The first step to any cloud migration is to ensure you’re not migrating workloads and data that are no longer needed.  It is worth going through every VM to assess what it is, who owns it, and whether it is still needed.  If you suspect that the VM has an over-allocation of resources, then check that by resizing in the source environment where you can rollback any change if performance is impacted.

2. Design the target architecture

In most cases, workloads for different environments (dev, test, prod etc) and projects can run on the same VMWare cluster, using virtualised networking (NSX) to provide logical separation between your different workloads.  In fact, it is preferable to have this blend of workloads to optimise resources. 

However, there are some situations where separate clusters are needed.  For example, if you have Oracle workloads, you will want to place those on a separate cluster of minimal size to limit license costs.  Or sometimes customers require a separate management cluster for separation of duties, and again a minimal size and number of hosts is needed for this to reduce costs.

Complex network requirements will likely need to use VMWare’s NSX to provide a network overlay mechanism.  This will enable you to do “bring your own IP” as well as define your network segments according to your specific needs.  However, more simple network requirements may not need to use NSX and on some clouds it is possible to deploy vSphere hosts only without NSX.

3. Size the target environment

Look at the total amount of virtual cores (vCPU), memory and storage that is required in each cluster and compare this to the host sizes available on each of the cloud providers.  Most cloud providers only have one or two bare metal sizes to choose from, and the number of hosts you need will be determined by your CPU, memory or storage constraint. Other providers offer a much more flexible approach where you can configure the bare metal to have enough CPU, memory and storage to fit your specific requirement – thus minimising the amount of “wasted” resources deployed.  The ability to customise the hardware means that generally a smaller footprint is needed, saving you money on both infrastructure and license costs, as well as reducing your CO2 emissions.

4. Evaluate storage options

Whilst VSAN is mandated for VMware on most clouds, some providers offer the alternative option of using cloud storage instead of VSAN.  This allows for smaller clusters (minimum of 4 is recommended for VSAN clusters) as well as breaking the dependency between storage volumes and number of hosts in the cluster.  Using cloud storage is more flexible as you can grow storage quantities without having to add more hosts to the cluster – adding CPU, memory and all the associated additional license costs that you may not need.  It is available in a range of performance tiers, allowing you to save money by only provisioning high performance tiers for workloads that really need it; and you benefit from the provider-managed redundancy to ensure a highly available solution.
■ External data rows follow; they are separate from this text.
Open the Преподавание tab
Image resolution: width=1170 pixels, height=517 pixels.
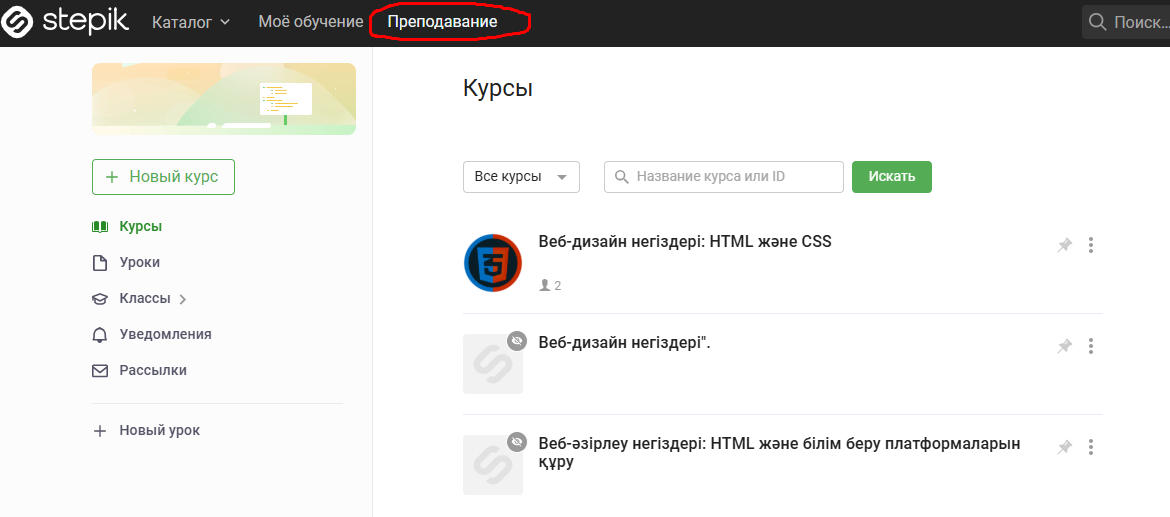(x=442, y=22)
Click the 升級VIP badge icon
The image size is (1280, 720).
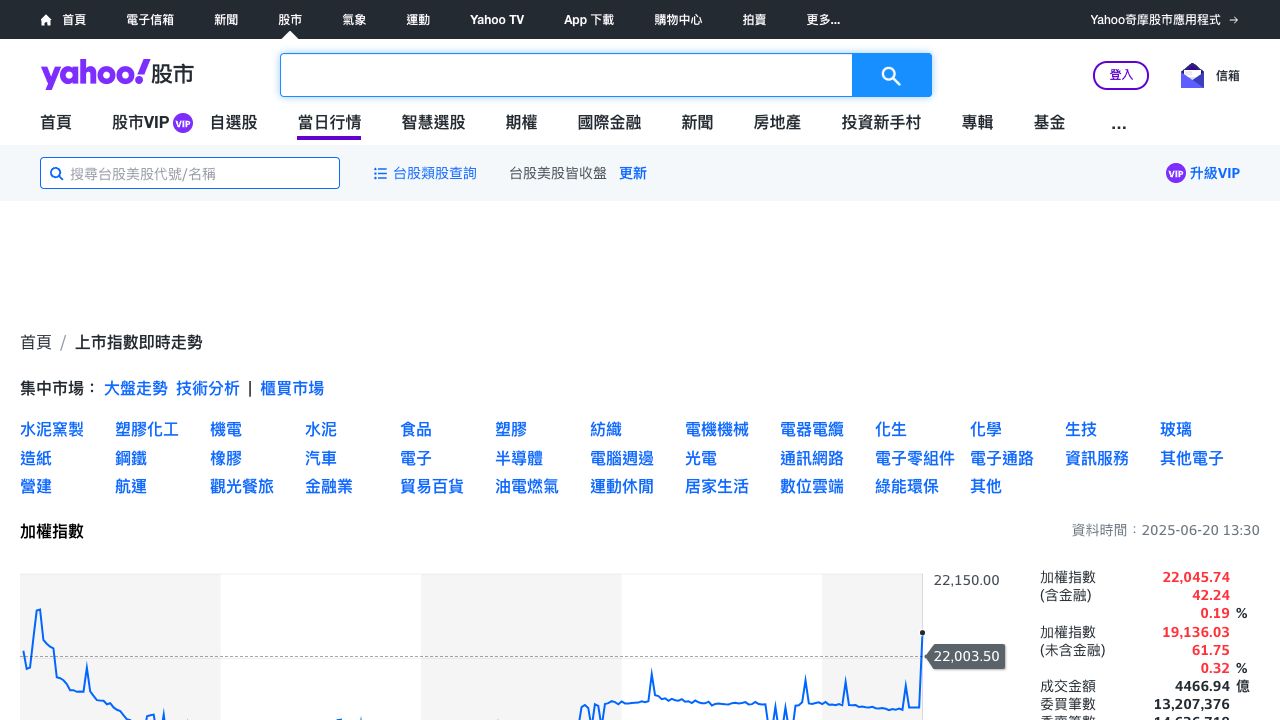coord(1175,173)
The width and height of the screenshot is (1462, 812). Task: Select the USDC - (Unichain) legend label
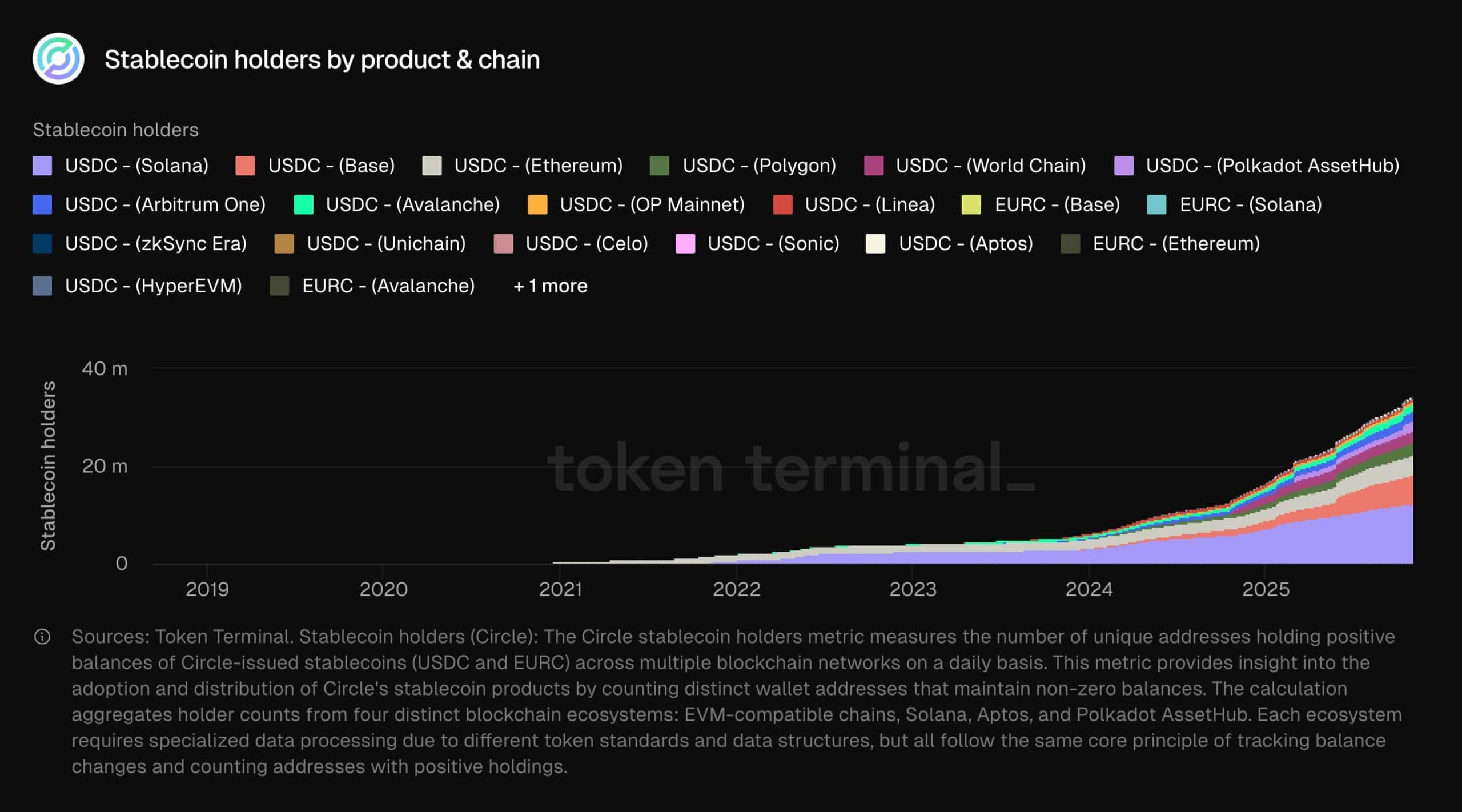(386, 243)
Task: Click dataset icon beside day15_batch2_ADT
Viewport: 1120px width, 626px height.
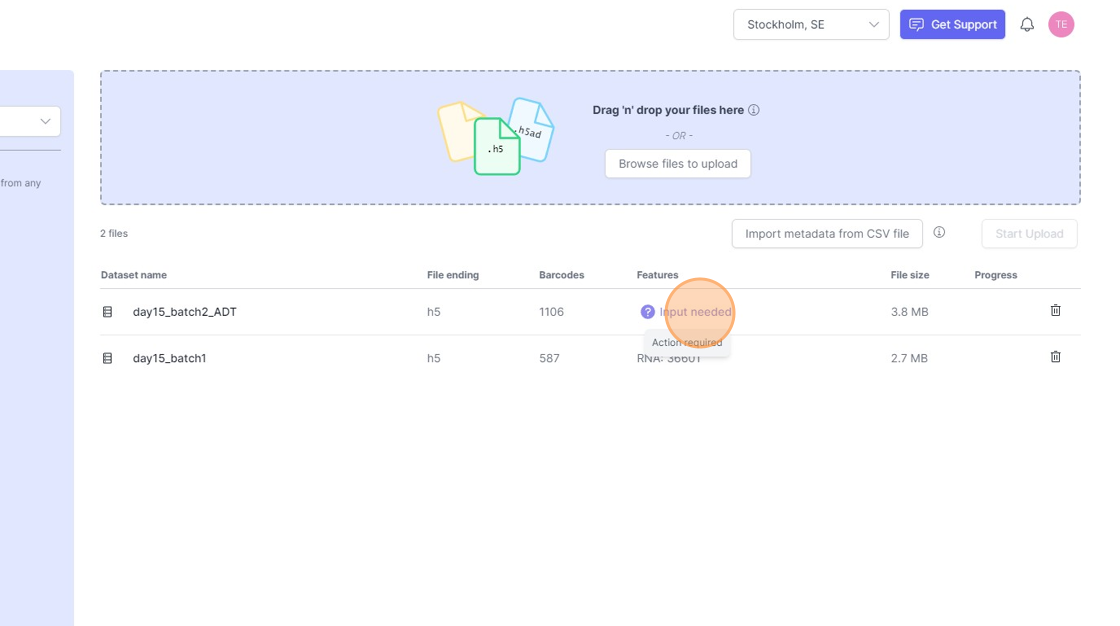Action: click(x=108, y=312)
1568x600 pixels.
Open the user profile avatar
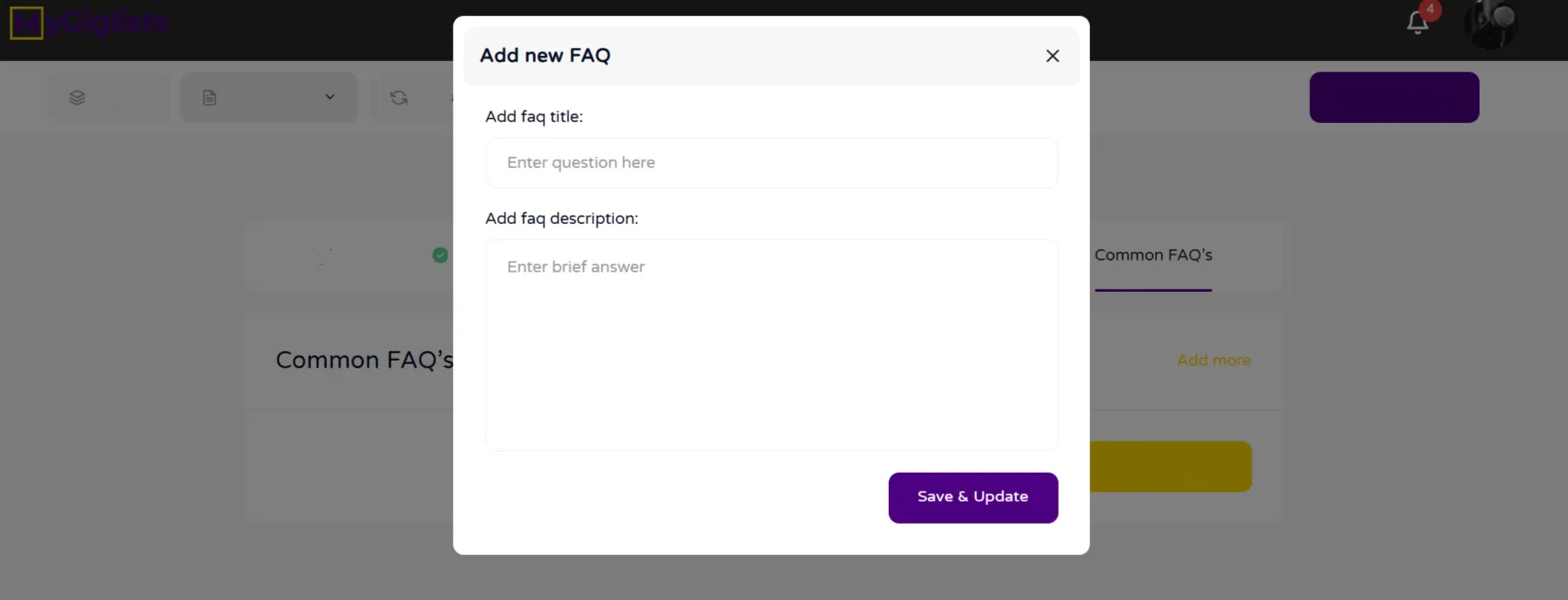click(x=1491, y=24)
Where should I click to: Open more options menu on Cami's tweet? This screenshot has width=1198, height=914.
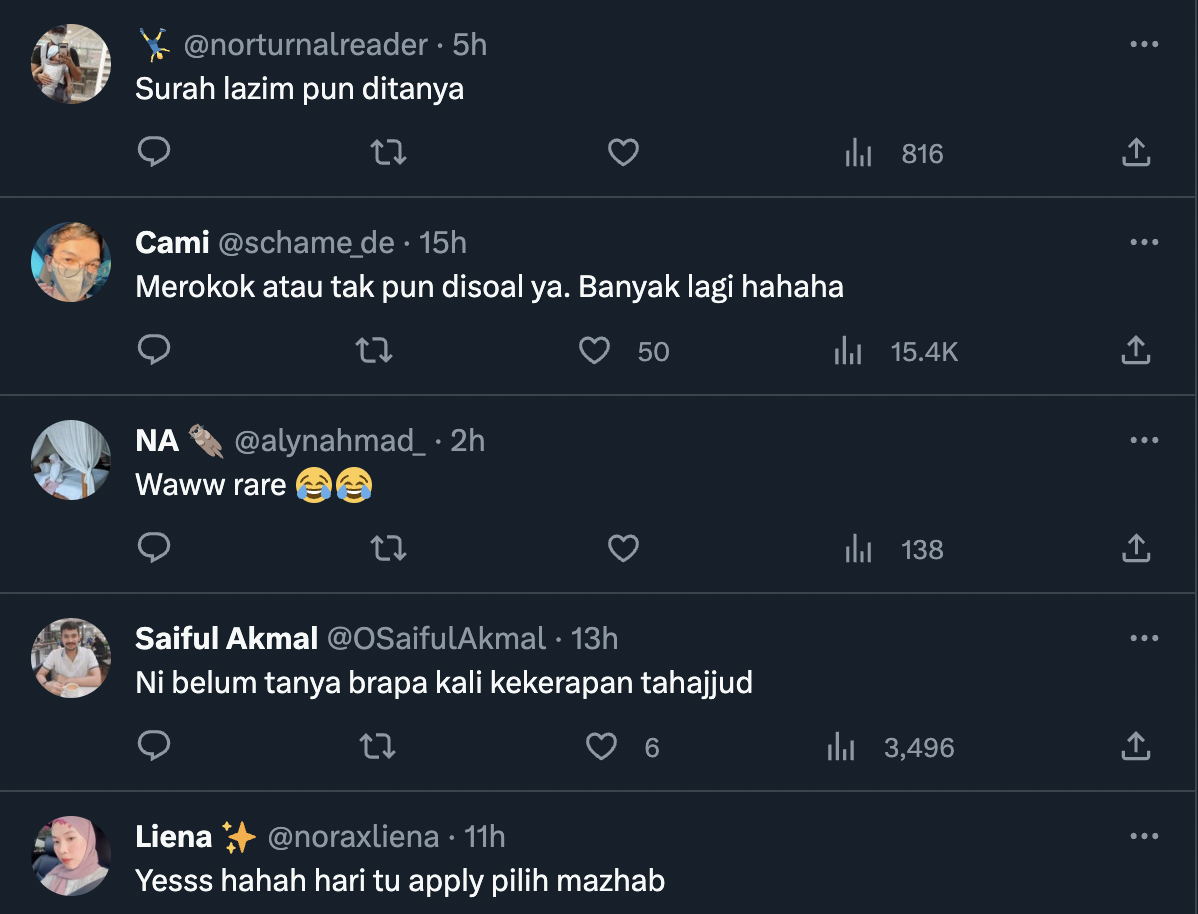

5. Who can see your encryption keys?

Cloud providers routinely offer encryption of data in transit and at rest in their cloud environments.  “Bring your own key” is a standard practice now – but only one cloud offers “Keep your own key” encryption using a FIPS 140-2 Level 4 certified hardware security model to provide technical assurance that even the cloud provider cannot access your encryption keys.

Please reach out to us if you’d like any help with sizing and pricing IBM Cloud for VMWare solutions.

Louise Baynton – Senior Public Cloud Technical Specialist: [email protected]

Chris Achiampong – Advisory Cloud Platform Specialist: [email protected] 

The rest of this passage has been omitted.